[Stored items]
☆ ☆ ☆
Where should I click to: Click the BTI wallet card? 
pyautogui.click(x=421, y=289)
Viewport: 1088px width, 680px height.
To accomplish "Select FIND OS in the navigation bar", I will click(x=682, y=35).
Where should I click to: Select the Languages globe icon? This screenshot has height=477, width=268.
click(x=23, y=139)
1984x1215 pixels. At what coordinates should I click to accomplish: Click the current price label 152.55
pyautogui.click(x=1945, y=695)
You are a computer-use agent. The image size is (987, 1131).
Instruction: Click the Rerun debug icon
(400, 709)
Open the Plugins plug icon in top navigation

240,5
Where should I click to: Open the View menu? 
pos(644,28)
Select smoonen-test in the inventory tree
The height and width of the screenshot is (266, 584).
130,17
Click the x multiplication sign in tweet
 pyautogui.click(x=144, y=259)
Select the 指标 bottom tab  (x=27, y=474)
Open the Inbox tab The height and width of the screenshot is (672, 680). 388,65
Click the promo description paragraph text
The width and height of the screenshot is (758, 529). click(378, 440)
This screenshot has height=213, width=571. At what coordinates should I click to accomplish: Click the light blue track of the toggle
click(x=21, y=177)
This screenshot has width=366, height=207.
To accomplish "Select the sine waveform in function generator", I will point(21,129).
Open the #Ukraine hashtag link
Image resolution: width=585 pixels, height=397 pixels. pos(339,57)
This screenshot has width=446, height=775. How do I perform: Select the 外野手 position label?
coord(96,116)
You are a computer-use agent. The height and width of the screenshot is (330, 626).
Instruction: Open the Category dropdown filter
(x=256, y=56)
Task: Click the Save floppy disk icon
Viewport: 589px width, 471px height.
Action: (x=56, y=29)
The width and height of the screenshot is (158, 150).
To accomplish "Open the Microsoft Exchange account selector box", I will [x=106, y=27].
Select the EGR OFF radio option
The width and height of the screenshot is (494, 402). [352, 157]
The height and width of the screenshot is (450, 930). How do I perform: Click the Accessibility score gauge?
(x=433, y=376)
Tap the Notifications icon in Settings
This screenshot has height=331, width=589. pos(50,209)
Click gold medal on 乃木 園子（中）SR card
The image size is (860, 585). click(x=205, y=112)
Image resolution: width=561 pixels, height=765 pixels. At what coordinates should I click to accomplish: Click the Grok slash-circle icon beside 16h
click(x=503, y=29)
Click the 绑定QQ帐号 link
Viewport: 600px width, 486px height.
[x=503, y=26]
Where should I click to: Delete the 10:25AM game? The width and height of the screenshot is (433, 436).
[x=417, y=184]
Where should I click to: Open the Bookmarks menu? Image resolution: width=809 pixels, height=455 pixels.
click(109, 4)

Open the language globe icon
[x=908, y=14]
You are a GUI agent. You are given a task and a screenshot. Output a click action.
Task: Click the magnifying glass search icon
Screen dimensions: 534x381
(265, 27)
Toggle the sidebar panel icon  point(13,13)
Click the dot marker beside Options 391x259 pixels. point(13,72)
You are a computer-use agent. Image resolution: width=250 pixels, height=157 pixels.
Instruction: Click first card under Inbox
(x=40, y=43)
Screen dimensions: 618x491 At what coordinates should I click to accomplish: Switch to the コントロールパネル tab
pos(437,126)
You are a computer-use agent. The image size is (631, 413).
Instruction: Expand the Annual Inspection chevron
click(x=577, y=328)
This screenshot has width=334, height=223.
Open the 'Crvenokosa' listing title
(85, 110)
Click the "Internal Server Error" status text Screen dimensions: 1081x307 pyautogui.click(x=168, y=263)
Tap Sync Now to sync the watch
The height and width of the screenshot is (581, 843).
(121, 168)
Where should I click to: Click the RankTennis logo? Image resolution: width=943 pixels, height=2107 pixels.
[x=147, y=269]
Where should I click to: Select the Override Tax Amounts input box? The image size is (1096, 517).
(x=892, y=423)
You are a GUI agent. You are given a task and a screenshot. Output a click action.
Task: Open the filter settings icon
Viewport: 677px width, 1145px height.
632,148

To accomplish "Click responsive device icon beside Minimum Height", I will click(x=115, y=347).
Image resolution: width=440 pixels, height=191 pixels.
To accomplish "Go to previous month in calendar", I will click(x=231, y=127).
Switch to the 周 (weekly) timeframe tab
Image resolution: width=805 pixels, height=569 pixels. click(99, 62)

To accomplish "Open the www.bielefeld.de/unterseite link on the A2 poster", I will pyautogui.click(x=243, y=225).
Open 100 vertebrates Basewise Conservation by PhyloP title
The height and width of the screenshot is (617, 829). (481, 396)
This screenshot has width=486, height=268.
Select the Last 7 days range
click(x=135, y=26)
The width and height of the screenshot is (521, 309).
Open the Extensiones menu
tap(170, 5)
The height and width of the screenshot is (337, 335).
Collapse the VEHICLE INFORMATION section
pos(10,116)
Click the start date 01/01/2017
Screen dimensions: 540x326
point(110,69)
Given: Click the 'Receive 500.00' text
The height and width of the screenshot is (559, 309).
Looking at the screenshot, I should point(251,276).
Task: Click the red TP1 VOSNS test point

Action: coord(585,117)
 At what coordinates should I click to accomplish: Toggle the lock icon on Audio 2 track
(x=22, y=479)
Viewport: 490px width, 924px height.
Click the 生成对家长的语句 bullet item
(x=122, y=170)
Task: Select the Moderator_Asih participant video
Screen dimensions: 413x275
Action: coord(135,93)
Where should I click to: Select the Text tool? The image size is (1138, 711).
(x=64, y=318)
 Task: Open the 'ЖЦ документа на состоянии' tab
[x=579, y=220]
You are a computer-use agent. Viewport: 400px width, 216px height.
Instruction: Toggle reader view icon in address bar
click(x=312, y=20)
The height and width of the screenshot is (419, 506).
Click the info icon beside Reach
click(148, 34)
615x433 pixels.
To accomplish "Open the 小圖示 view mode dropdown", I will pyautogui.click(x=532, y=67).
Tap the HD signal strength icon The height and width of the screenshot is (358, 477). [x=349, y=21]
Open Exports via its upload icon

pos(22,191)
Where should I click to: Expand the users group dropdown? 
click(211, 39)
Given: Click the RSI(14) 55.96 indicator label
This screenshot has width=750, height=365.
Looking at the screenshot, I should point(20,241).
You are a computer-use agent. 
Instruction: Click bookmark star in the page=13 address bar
☆ ☆ ☆
### WHAT THE EXERCISE ASKS
Return the data exactly. Include every record.

### EXERCISE ANSWER
Where should I click to: Click the BTI wallet card? 
pyautogui.click(x=421, y=289)
Viewport: 1088px width, 680px height.
To accomplish "Select FIND OS in the navigation bar", I will click(x=682, y=35).
Where should I click to: Select the Languages globe icon? This screenshot has height=477, width=268.
click(x=23, y=139)
1984x1215 pixels. At what coordinates should I click to accomplish: Click the current price label 152.55
pyautogui.click(x=1945, y=695)
You are a computer-use agent. The image size is (987, 1131).
Instruction: Click the Rerun debug icon
(400, 709)
Open the Plugins plug icon in top navigation

240,5
Where should I click to: Open the View menu? 
pos(644,28)
Select smoonen-test in the inventory tree
The height and width of the screenshot is (266, 584).
130,17
Click the x multiplication sign in tweet
 pyautogui.click(x=144, y=259)
Select the 指标 bottom tab  (x=27, y=474)
Open the Inbox tab The height and width of the screenshot is (672, 680). 388,65
Click the promo description paragraph text
The width and height of the screenshot is (758, 529). click(378, 440)
This screenshot has height=213, width=571. At what coordinates should I click to accomplish: Click the light blue track of the toggle
click(x=21, y=177)
This screenshot has width=366, height=207.
To accomplish "Select the sine waveform in function generator", I will point(21,129).
Open the #Ukraine hashtag link
Image resolution: width=585 pixels, height=397 pixels. pos(339,57)
This screenshot has width=446, height=775. How do I perform: Select the 外野手 position label?
coord(96,116)
You are a computer-use agent. The height and width of the screenshot is (330, 626).
Instruction: Open the Category dropdown filter
(x=256, y=56)
Task: Click the Save floppy disk icon
Viewport: 589px width, 471px height.
Action: (x=56, y=29)
The width and height of the screenshot is (158, 150).
To accomplish "Open the Microsoft Exchange account selector box", I will [x=106, y=27].
Select the EGR OFF radio option
The width and height of the screenshot is (494, 402). [352, 157]
The height and width of the screenshot is (450, 930). How do I perform: Click the Accessibility score gauge?
(x=433, y=376)
Tap the Notifications icon in Settings
This screenshot has height=331, width=589. pos(50,209)
Click gold medal on 乃木 園子（中）SR card
The image size is (860, 585). click(x=205, y=112)
Image resolution: width=561 pixels, height=765 pixels. At what coordinates should I click to accomplish: Click the Grok slash-circle icon beside 16h
click(x=503, y=29)
Click the 绑定QQ帐号 link
Viewport: 600px width, 486px height.
[x=503, y=26]
Where should I click to: Delete the 10:25AM game? The width and height of the screenshot is (433, 436).
[x=417, y=184]
Where should I click to: Open the Bookmarks menu? Image resolution: width=809 pixels, height=455 pixels.
click(109, 4)

Open the language globe icon
[x=908, y=14]
You are a GUI agent. You are given a task and a screenshot. Output a click action.
Task: Click the magnifying glass search icon
Screen dimensions: 534x381
(265, 27)
Toggle the sidebar panel icon  point(13,13)
Click the dot marker beside Options 391x259 pixels. point(13,72)
You are a computer-use agent. Image resolution: width=250 pixels, height=157 pixels.
Instruction: Click first card under Inbox
(x=40, y=43)
Screen dimensions: 618x491 At what coordinates should I click to accomplish: Switch to the コントロールパネル tab
pos(437,126)
You are a computer-use agent. The image size is (631, 413).
Instruction: Expand the Annual Inspection chevron
click(x=577, y=328)
This screenshot has width=334, height=223.
Open the 'Crvenokosa' listing title
(85, 110)
Click the "Internal Server Error" status text Screen dimensions: 1081x307 pyautogui.click(x=168, y=263)
Tap Sync Now to sync the watch
The height and width of the screenshot is (581, 843).
(121, 168)
Where should I click to: Click the RankTennis logo? Image resolution: width=943 pixels, height=2107 pixels.
[x=147, y=269]
Where should I click to: Select the Override Tax Amounts input box? The image size is (1096, 517).
(x=892, y=423)
You are a GUI agent. You are given a task and a screenshot. Output a click action.
Task: Open the filter settings icon
Viewport: 677px width, 1145px height.
632,148

To accomplish "Click responsive device icon beside Minimum Height", I will click(x=115, y=347).
Image resolution: width=440 pixels, height=191 pixels.
To accomplish "Go to previous month in calendar", I will click(x=231, y=127).
Switch to the 周 (weekly) timeframe tab
Image resolution: width=805 pixels, height=569 pixels. click(99, 62)

To accomplish "Open the www.bielefeld.de/unterseite link on the A2 poster", I will pyautogui.click(x=243, y=225).
Open 100 vertebrates Basewise Conservation by PhyloP title
The height and width of the screenshot is (617, 829). (481, 396)
This screenshot has width=486, height=268.
Select the Last 7 days range
click(x=135, y=26)
The width and height of the screenshot is (521, 309).
Open the Extensiones menu
tap(170, 5)
The height and width of the screenshot is (337, 335).
Collapse the VEHICLE INFORMATION section
pos(10,116)
Click the start date 01/01/2017
Screen dimensions: 540x326
point(110,69)
Given: Click the 'Receive 500.00' text
The height and width of the screenshot is (559, 309).
Looking at the screenshot, I should point(251,276).
Task: Click the red TP1 VOSNS test point

Action: coord(585,117)
 At what coordinates should I click to accomplish: Toggle the lock icon on Audio 2 track
(x=22, y=479)
Viewport: 490px width, 924px height.
Click the 生成对家长的语句 bullet item
(x=122, y=170)
Task: Select the Moderator_Asih participant video
Screen dimensions: 413x275
Action: coord(135,93)
Where should I click to: Select the Text tool? The image size is (1138, 711).
(x=64, y=318)
 Task: Open the 'ЖЦ документа на состоянии' tab
[x=579, y=220]
You are a computer-use agent. Viewport: 400px width, 216px height.
Instruction: Toggle reader view icon in address bar
click(x=312, y=20)
The height and width of the screenshot is (419, 506).
Click the info icon beside Reach
click(148, 34)
615x433 pixels.
To accomplish "Open the 小圖示 view mode dropdown", I will pyautogui.click(x=532, y=67).
Tap the HD signal strength icon The height and width of the screenshot is (358, 477). [x=349, y=21]
Open Exports via its upload icon

pos(22,191)
Where should I click to: Expand the users group dropdown? 
click(211, 39)
Given: Click the RSI(14) 55.96 indicator label
This screenshot has width=750, height=365.
Looking at the screenshot, I should point(20,241).
You are a computer-use agent. 
Instruction: Click bookmark star in the page=13 address bar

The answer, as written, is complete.